# Exercise prompt
Restate the records in full, so that each line matches the original exactly.

# Collected data

↓

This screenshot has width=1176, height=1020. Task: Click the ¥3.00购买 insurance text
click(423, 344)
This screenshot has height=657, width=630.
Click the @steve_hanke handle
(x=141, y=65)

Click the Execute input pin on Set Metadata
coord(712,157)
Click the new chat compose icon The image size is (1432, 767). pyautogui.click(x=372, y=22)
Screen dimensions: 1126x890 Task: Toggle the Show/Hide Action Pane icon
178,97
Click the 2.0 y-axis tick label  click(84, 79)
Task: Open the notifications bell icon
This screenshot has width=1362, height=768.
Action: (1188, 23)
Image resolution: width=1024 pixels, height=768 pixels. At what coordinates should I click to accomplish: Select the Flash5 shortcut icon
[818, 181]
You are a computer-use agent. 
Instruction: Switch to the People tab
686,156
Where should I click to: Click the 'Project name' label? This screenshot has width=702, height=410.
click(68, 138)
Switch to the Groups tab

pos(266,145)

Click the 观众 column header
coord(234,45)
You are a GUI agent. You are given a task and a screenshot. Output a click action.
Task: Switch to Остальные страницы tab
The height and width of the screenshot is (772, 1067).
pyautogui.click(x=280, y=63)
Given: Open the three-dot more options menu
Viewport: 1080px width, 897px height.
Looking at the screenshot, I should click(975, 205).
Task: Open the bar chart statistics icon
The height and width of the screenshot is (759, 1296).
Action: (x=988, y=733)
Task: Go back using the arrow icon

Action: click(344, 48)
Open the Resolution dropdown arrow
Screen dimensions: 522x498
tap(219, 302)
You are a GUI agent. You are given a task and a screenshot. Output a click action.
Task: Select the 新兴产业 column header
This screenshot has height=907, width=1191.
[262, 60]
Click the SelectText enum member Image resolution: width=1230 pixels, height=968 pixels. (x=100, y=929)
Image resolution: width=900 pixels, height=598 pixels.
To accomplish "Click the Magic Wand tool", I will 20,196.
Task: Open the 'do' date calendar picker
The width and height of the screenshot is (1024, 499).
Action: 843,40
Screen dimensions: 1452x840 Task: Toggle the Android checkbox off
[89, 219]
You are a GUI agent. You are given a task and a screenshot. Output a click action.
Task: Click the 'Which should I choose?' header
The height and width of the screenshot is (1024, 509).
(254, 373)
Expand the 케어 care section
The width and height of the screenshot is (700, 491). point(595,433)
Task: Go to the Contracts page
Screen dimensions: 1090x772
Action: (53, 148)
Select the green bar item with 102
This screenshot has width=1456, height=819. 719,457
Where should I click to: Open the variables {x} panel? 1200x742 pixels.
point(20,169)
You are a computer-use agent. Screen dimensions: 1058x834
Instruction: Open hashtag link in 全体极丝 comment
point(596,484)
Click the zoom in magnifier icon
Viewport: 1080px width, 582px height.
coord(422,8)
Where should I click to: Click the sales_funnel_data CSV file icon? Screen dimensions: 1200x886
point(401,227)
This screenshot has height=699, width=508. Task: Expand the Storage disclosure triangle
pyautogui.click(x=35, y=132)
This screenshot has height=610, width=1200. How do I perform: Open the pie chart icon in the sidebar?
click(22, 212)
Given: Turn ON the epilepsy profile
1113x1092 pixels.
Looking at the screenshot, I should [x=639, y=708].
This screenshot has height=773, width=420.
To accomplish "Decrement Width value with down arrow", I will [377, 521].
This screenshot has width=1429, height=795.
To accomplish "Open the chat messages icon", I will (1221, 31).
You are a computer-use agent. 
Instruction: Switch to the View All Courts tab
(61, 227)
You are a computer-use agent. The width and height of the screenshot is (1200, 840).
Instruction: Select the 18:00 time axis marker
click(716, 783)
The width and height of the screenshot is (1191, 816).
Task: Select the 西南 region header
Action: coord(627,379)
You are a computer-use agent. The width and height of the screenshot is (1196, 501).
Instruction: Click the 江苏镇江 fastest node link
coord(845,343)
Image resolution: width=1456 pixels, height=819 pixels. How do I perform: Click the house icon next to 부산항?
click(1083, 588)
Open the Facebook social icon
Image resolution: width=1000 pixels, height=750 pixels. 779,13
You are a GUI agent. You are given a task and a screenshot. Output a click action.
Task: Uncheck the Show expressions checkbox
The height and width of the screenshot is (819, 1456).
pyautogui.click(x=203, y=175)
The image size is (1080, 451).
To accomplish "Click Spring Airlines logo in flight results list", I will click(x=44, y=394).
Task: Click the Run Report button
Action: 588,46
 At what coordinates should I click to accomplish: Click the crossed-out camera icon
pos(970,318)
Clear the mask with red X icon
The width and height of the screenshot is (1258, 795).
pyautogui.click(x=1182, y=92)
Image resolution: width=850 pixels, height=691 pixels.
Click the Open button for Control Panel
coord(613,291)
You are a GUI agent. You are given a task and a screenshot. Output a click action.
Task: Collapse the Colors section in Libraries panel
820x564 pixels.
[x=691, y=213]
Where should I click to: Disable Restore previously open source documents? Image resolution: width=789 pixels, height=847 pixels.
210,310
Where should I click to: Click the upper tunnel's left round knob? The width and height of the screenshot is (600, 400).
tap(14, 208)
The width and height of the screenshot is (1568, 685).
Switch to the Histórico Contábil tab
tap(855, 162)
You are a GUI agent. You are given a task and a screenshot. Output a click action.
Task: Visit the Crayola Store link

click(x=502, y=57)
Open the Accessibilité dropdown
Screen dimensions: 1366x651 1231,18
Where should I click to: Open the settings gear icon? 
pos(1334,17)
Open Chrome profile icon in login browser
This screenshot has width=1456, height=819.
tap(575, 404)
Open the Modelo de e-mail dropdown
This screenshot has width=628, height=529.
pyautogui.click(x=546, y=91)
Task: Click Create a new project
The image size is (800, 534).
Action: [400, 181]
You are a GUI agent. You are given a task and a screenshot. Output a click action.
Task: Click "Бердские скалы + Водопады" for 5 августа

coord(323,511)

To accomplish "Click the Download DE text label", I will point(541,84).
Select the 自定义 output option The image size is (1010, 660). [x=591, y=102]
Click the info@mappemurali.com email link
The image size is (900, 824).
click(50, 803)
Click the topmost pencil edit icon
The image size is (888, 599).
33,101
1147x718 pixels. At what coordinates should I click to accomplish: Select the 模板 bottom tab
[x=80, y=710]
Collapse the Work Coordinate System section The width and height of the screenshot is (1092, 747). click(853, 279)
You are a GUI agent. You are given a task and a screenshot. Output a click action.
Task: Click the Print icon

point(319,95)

↑

# Task result
This screenshot has width=1176, height=1020. Task: Click the ¥3.00购买 insurance text
click(423, 344)
This screenshot has height=657, width=630.
Click the @steve_hanke handle
(x=141, y=65)

Click the Execute input pin on Set Metadata
coord(712,157)
Click the new chat compose icon The image size is (1432, 767). pyautogui.click(x=372, y=22)
Screen dimensions: 1126x890 Task: Toggle the Show/Hide Action Pane icon
178,97
Click the 2.0 y-axis tick label  click(84, 79)
Task: Open the notifications bell icon
This screenshot has width=1362, height=768.
Action: (1188, 23)
Image resolution: width=1024 pixels, height=768 pixels. At what coordinates should I click to accomplish: Select the Flash5 shortcut icon
[818, 181]
You are a computer-use agent. 
Instruction: Switch to the People tab
686,156
Where should I click to: Click the 'Project name' label? This screenshot has width=702, height=410.
click(68, 138)
Switch to the Groups tab

pos(266,145)

Click the 观众 column header
coord(234,45)
You are a GUI agent. You are given a task and a screenshot. Output a click action.
Task: Switch to Остальные страницы tab
The height and width of the screenshot is (772, 1067).
pyautogui.click(x=280, y=63)
Given: Open the three-dot more options menu
Viewport: 1080px width, 897px height.
Looking at the screenshot, I should click(975, 205).
Task: Open the bar chart statistics icon
The height and width of the screenshot is (759, 1296).
Action: (x=988, y=733)
Task: Go back using the arrow icon

Action: click(344, 48)
Open the Resolution dropdown arrow
Screen dimensions: 522x498
tap(219, 302)
You are a GUI agent. You are given a task and a screenshot. Output a click action.
Task: Select the 新兴产业 column header
This screenshot has height=907, width=1191.
[262, 60]
Click the SelectText enum member Image resolution: width=1230 pixels, height=968 pixels. (x=100, y=929)
Image resolution: width=900 pixels, height=598 pixels.
To accomplish "Click the Magic Wand tool", I will 20,196.
Task: Open the 'do' date calendar picker
The width and height of the screenshot is (1024, 499).
Action: 843,40
Screen dimensions: 1452x840 Task: Toggle the Android checkbox off
[89, 219]
You are a GUI agent. You are given a task and a screenshot. Output a click action.
Task: Click the 'Which should I choose?' header
The height and width of the screenshot is (1024, 509).
(254, 373)
Expand the 케어 care section
The width and height of the screenshot is (700, 491). point(595,433)
Task: Go to the Contracts page
Screen dimensions: 1090x772
Action: (53, 148)
Select the green bar item with 102
This screenshot has width=1456, height=819. 719,457
Where should I click to: Open the variables {x} panel? 1200x742 pixels.
point(20,169)
You are a computer-use agent. Screen dimensions: 1058x834
Instruction: Open hashtag link in 全体极丝 comment
point(596,484)
Click the zoom in magnifier icon
Viewport: 1080px width, 582px height.
coord(422,8)
Where should I click to: Click the sales_funnel_data CSV file icon? Screen dimensions: 1200x886
point(401,227)
This screenshot has height=699, width=508. Task: Expand the Storage disclosure triangle
pyautogui.click(x=35, y=132)
This screenshot has height=610, width=1200. How do I perform: Open the pie chart icon in the sidebar?
click(22, 212)
Given: Turn ON the epilepsy profile
1113x1092 pixels.
Looking at the screenshot, I should [x=639, y=708].
This screenshot has height=773, width=420.
To accomplish "Decrement Width value with down arrow", I will [377, 521].
This screenshot has width=1429, height=795.
To accomplish "Open the chat messages icon", I will (1221, 31).
You are a computer-use agent. 
Instruction: Switch to the View All Courts tab
(61, 227)
You are a computer-use agent. The width and height of the screenshot is (1200, 840).
Instruction: Select the 18:00 time axis marker
click(716, 783)
The width and height of the screenshot is (1191, 816).
Task: Select the 西南 region header
Action: coord(627,379)
You are a computer-use agent. The width and height of the screenshot is (1196, 501).
Instruction: Click the 江苏镇江 fastest node link
coord(845,343)
Image resolution: width=1456 pixels, height=819 pixels. How do I perform: Click the house icon next to 부산항?
click(1083, 588)
Open the Facebook social icon
Image resolution: width=1000 pixels, height=750 pixels. 779,13
You are a GUI agent. You are given a task and a screenshot. Output a click action.
Task: Uncheck the Show expressions checkbox
The height and width of the screenshot is (819, 1456).
pyautogui.click(x=203, y=175)
The image size is (1080, 451).
To accomplish "Click Spring Airlines logo in flight results list", I will click(x=44, y=394).
Task: Click the Run Report button
Action: 588,46
 At what coordinates should I click to accomplish: Click the crossed-out camera icon
pos(970,318)
Clear the mask with red X icon
The width and height of the screenshot is (1258, 795).
pyautogui.click(x=1182, y=92)
Image resolution: width=850 pixels, height=691 pixels.
Click the Open button for Control Panel
coord(613,291)
You are a GUI agent. You are given a task and a screenshot. Output a click action.
Task: Collapse the Colors section in Libraries panel
820x564 pixels.
[x=691, y=213]
Where should I click to: Disable Restore previously open source documents? Image resolution: width=789 pixels, height=847 pixels.
210,310
Where should I click to: Click the upper tunnel's left round knob? The width and height of the screenshot is (600, 400).
tap(14, 208)
The width and height of the screenshot is (1568, 685).
Switch to the Histórico Contábil tab
tap(855, 162)
You are a GUI agent. You are given a task and a screenshot. Output a click action.
Task: Visit the Crayola Store link

click(x=502, y=57)
Open the Accessibilité dropdown
Screen dimensions: 1366x651 1231,18
Where should I click to: Open the settings gear icon? 
pos(1334,17)
Open Chrome profile icon in login browser
This screenshot has width=1456, height=819.
tap(575, 404)
Open the Modelo de e-mail dropdown
This screenshot has width=628, height=529.
pyautogui.click(x=546, y=91)
Task: Click Create a new project
The image size is (800, 534).
Action: [400, 181]
You are a GUI agent. You are given a task and a screenshot. Output a click action.
Task: Click "Бердские скалы + Водопады" for 5 августа

coord(323,511)

To accomplish "Click the Download DE text label", I will point(541,84).
Select the 自定义 output option The image size is (1010, 660). [x=591, y=102]
Click the info@mappemurali.com email link
The image size is (900, 824).
click(50, 803)
Click the topmost pencil edit icon
The image size is (888, 599).
33,101
1147x718 pixels. At what coordinates should I click to accomplish: Select the 模板 bottom tab
[x=80, y=710]
Collapse the Work Coordinate System section The width and height of the screenshot is (1092, 747). click(853, 279)
You are a GUI agent. You are given a task and a screenshot. Output a click action.
Task: Click the Print icon

point(319,95)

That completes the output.